* TASK REQUIREMENTS
What are the lines, written out exactly, from the one containing "Instruction: Open 프로토콜별 기본 앱 선택 link" to the end of the entries below? Include both ends and nothing more.
___ GIVEN RECORDS ___
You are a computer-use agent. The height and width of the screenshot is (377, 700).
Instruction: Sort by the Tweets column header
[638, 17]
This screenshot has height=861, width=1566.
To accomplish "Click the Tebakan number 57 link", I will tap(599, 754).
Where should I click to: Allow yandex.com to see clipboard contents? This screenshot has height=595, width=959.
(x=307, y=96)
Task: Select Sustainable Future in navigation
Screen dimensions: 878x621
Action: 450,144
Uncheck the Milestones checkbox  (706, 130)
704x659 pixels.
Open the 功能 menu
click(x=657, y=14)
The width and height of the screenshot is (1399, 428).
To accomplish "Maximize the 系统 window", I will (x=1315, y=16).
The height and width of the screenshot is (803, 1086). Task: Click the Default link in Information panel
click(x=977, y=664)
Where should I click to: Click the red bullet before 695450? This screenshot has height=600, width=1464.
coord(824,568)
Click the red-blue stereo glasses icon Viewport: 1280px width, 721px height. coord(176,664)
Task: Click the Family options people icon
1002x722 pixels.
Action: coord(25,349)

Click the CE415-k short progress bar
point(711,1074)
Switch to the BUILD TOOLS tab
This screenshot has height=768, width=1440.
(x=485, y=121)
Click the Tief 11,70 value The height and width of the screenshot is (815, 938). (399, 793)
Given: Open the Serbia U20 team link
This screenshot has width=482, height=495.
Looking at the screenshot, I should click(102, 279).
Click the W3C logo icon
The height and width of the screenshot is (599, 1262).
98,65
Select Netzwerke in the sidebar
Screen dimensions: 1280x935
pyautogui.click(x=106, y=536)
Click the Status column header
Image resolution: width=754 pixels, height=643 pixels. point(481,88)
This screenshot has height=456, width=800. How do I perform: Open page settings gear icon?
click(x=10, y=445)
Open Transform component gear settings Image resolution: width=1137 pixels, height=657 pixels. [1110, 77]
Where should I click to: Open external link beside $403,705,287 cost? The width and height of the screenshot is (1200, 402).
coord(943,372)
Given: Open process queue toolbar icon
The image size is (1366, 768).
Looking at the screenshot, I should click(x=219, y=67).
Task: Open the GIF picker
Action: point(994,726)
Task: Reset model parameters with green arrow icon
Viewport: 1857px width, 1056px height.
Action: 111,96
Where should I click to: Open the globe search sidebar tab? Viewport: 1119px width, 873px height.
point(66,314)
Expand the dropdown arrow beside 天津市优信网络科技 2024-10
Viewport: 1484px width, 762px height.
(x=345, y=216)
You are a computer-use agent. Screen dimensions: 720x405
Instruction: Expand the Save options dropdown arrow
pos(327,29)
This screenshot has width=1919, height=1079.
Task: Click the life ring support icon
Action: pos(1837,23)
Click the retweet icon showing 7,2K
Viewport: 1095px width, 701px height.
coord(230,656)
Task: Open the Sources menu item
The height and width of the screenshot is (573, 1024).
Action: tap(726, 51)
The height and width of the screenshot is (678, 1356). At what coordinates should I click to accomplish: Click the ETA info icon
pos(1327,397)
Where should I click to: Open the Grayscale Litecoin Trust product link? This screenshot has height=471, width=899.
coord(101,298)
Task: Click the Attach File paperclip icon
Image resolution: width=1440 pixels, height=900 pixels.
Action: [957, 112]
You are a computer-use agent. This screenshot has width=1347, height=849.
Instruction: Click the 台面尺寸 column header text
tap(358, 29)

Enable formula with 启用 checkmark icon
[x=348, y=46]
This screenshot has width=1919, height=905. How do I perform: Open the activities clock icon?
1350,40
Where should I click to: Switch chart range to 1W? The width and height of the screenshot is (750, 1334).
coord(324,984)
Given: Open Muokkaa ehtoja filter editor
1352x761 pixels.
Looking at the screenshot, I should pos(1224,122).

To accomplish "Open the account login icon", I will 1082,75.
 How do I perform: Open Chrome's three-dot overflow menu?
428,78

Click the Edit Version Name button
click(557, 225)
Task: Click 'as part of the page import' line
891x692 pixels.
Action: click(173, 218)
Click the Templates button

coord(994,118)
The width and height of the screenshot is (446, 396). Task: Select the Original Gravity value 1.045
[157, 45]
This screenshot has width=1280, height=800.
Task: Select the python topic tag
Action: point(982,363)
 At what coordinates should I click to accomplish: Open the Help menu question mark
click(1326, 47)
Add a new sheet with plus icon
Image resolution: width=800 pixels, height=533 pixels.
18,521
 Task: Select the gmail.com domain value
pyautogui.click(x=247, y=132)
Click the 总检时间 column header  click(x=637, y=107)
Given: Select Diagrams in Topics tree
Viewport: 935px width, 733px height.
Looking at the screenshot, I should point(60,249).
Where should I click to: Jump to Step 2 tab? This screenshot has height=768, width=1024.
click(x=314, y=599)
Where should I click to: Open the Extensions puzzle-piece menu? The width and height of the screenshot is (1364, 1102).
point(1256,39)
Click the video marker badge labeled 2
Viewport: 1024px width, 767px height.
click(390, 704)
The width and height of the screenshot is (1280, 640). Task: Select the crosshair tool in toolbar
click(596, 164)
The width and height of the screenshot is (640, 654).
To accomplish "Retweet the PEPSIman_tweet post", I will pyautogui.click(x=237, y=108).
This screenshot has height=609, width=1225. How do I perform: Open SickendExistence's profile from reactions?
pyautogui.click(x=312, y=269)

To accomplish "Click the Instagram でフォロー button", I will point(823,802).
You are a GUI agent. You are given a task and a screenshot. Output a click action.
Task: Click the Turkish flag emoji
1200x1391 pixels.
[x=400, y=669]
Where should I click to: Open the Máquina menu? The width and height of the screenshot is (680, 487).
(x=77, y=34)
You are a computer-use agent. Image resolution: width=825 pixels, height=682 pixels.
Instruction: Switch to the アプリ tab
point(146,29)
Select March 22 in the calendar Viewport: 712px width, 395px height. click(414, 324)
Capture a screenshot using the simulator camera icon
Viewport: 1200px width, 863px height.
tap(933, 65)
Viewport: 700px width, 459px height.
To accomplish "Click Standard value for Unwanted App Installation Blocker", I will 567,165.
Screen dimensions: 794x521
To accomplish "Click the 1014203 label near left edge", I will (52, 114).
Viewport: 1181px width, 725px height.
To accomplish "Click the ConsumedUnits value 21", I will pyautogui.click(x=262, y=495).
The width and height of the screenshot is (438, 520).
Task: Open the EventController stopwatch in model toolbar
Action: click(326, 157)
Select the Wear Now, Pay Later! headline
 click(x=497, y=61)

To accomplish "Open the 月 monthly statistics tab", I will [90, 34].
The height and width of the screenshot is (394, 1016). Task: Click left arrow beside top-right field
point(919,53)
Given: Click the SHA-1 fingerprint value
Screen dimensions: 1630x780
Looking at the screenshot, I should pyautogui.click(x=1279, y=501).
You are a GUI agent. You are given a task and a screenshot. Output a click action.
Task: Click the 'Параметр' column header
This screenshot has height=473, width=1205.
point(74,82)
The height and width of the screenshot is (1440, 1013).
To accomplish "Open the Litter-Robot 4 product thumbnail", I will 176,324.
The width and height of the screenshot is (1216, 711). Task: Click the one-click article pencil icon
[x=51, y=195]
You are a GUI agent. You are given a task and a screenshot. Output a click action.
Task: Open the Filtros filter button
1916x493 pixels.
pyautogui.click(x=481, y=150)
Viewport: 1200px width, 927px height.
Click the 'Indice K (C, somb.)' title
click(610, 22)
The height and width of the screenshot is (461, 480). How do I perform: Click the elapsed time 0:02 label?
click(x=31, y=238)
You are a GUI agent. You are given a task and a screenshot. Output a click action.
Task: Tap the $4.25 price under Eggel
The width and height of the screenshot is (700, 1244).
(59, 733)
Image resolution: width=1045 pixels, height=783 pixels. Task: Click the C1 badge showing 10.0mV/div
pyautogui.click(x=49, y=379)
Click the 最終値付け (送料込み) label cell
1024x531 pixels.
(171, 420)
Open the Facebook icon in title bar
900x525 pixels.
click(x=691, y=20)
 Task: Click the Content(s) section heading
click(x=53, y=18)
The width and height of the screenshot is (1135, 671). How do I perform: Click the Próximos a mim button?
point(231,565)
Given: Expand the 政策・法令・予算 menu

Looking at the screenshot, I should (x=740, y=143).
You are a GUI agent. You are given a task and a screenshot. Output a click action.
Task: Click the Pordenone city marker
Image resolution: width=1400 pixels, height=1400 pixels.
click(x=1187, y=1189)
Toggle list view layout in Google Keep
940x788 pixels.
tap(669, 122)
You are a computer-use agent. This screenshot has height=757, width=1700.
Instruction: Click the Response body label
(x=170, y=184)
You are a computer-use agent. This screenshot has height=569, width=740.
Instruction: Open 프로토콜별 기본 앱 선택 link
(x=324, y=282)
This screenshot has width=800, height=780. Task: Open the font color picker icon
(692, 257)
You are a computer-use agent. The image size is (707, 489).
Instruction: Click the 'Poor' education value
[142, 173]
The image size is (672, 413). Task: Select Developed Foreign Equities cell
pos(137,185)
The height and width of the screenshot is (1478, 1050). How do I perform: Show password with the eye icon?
___
* ANSWER TO THIS TASK
Instruction: Open 프로토콜별 기본 앱 선택 link
(x=324, y=282)
This screenshot has width=800, height=780. Task: Open the font color picker icon
(692, 257)
You are a computer-use agent. The image size is (707, 489).
Instruction: Click the 'Poor' education value
[142, 173]
The image size is (672, 413). Task: Select Developed Foreign Equities cell
pos(137,185)
The height and width of the screenshot is (1478, 1050). How do I perform: Show password with the eye icon?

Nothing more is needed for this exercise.